To investigate the influencing factors on prognosis of adult patients with chronic primary immune thrombocytopeuia (ITP) after rituximab treatment and predictive value of platelet (Plt) count. Clinical data of 52 adult patients with chronic primary ITP treated with rituximab from January 2012 to December 2016 were retrospectively analyzed, including 32 patients for failed in treatment as group A and 20 patients for succeeded in treatment as group B. The independent risk factors influencing the clinical efficacy of rituximab were analyzed. The influence of CD41+ megakaryocyte count in bone marrow diagnosed for first time on the response rate of patients with 1-year followed-up were observed, and the Plt count were calculated to predict the clinical efficacy index and the best cut-off point. The CD41+ megakaryocyte count in bone marrow for first time treatment in group B were significantly higher than that in group A (P＜0.05). Multivariate Logistic regression analysis showed that the number of CD41+ megakaryocytes in bone marrow＜150 at first diagnosis was the independent risk factor influencing the clinical efficacy of rituximab (OR=5.40，95%CI：1.82-15.66，P=0.00). The response rate of 1-year followed-up in patients with CD41+ megakaryocyte count ≥150 at first diagnosis was significantly higher than that of CD41+ megakaryocyte count ＜150 (P＜0.05). The Plt count level in group B was significantly lower than that in group A at the 3rd, 14th, 21th, 30th, 60th, 90th, 180th, 270th and 360th days after first treatment with rituximab (P＜0.05).
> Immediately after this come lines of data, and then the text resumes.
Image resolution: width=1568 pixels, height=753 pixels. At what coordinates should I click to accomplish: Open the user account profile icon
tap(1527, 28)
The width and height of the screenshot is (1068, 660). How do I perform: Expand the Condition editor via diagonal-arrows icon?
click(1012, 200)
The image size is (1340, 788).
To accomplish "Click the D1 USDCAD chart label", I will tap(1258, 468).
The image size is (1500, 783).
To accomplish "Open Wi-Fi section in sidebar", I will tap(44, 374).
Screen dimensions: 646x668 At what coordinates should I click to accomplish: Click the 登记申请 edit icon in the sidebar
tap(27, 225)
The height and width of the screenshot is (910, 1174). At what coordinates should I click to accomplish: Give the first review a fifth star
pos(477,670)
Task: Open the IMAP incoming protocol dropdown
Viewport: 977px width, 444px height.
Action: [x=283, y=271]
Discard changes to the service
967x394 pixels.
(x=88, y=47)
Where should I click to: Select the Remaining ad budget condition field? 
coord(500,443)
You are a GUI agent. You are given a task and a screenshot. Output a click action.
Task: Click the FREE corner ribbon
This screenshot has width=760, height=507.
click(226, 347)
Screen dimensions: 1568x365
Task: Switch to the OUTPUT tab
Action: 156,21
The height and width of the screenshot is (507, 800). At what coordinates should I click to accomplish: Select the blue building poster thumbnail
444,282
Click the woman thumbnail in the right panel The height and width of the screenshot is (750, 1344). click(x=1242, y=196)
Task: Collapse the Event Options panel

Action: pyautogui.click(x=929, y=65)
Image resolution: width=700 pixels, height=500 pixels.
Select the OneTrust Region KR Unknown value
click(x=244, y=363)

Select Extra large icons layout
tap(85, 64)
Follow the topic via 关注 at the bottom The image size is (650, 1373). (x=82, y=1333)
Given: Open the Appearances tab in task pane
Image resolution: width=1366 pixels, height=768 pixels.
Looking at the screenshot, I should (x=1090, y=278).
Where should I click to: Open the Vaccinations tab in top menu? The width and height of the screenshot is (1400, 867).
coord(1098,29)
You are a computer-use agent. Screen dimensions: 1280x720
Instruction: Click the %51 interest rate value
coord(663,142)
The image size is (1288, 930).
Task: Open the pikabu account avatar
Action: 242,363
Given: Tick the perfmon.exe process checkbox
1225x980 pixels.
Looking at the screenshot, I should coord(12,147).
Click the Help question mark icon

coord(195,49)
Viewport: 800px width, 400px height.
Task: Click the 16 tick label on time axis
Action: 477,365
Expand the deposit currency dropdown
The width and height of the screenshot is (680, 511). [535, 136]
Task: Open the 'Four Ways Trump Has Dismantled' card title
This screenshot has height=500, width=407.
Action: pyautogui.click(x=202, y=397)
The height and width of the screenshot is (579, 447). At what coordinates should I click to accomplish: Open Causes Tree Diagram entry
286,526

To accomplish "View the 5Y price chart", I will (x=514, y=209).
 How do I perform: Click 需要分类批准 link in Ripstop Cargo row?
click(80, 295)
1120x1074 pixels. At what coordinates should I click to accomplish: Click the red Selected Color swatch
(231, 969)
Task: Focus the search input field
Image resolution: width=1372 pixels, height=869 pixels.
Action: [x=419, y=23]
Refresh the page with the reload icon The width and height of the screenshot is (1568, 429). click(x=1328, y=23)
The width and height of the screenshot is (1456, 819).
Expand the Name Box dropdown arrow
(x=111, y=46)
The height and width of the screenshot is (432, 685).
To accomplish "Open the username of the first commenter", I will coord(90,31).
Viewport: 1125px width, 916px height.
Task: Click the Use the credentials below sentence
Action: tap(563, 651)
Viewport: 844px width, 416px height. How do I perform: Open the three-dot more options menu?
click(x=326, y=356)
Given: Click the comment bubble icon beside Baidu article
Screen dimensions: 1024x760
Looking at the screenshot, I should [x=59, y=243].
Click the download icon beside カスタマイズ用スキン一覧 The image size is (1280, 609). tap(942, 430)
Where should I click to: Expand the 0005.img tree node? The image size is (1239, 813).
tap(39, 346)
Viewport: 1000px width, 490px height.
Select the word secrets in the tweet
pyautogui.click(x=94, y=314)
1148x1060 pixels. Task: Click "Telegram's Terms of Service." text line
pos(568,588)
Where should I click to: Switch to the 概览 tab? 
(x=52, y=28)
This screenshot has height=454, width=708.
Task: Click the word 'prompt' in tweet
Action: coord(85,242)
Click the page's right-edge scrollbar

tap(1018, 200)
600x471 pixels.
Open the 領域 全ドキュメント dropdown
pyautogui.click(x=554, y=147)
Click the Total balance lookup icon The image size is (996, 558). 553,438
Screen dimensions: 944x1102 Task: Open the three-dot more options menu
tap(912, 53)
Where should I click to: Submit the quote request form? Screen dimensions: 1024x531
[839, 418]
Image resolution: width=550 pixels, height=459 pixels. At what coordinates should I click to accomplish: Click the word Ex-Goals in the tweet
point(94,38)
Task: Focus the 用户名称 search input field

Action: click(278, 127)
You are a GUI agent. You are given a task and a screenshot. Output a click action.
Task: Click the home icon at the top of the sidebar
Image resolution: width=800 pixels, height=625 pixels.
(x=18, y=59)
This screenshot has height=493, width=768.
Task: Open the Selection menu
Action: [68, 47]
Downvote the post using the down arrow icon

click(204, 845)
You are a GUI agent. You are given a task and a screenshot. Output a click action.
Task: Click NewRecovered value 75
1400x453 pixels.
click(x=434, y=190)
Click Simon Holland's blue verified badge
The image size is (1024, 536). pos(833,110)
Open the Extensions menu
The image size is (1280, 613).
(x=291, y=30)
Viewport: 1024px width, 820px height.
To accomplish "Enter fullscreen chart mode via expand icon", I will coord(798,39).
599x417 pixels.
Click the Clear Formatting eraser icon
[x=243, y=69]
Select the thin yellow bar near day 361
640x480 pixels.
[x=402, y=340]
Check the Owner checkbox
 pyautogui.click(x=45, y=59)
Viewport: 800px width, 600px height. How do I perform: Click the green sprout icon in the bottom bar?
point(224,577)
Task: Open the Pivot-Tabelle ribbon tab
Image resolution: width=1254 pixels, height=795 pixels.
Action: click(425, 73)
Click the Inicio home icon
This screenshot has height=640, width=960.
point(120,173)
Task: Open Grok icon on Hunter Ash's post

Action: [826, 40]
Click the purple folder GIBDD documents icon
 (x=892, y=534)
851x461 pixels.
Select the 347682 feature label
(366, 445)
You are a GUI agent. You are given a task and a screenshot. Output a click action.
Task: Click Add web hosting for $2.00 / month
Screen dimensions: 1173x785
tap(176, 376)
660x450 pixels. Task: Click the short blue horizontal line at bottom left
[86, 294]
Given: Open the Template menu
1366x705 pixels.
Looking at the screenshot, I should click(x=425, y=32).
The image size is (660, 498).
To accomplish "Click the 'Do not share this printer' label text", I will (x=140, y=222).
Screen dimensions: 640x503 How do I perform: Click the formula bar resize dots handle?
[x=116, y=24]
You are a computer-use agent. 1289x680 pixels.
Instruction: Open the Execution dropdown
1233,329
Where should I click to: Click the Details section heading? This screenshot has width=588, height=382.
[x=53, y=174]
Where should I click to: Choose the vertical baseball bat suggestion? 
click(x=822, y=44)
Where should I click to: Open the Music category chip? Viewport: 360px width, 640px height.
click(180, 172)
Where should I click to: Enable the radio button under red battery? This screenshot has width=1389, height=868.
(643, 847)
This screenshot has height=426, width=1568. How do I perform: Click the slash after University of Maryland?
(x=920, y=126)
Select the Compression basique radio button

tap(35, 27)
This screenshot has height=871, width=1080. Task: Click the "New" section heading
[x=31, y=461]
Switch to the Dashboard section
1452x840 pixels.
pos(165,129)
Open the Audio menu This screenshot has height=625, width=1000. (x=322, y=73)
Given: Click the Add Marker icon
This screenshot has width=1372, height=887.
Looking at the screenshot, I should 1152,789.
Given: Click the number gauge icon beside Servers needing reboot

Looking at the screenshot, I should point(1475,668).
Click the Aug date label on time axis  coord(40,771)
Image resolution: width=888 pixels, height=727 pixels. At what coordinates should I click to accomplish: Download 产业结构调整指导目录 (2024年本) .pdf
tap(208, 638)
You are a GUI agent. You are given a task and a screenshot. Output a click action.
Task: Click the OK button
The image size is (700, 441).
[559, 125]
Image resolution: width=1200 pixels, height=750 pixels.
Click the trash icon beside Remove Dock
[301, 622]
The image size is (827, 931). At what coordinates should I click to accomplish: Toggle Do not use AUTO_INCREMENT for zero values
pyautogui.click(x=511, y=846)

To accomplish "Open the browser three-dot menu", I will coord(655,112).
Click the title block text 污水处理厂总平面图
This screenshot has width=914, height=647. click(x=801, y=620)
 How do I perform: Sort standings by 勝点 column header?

ROC curve analysis showed that the best cut-off point for Plt count was 50×109/L and AUC was 0.68 at the 14th day after first treatment with rituximab (95%CI: 0.57-0.78, P=0.00). The predictive sensitivity and specificity of clinical efficacy in adult patients with chronic primary ITP treated with rituximab were separately 48.73% and 87.58%, and the AUC in 30th and 60th day after rituximab treatment were separately 0.74 (95%CI: 0.64-0.87, P=0.00), 0.93 (95%CI：0.82-0.98，P=0.00). Adult patients with chronic primary ITP may possess long-term remission after rituximab treatment, but the prognosis is poor for patients with bone marrow megakaryocyte count ＜150. The Plt counts in 14th, 30th and 60th days after rituximab treatment can effectively predict the long-term clinical efficacy and guide the formulation of treatment plans.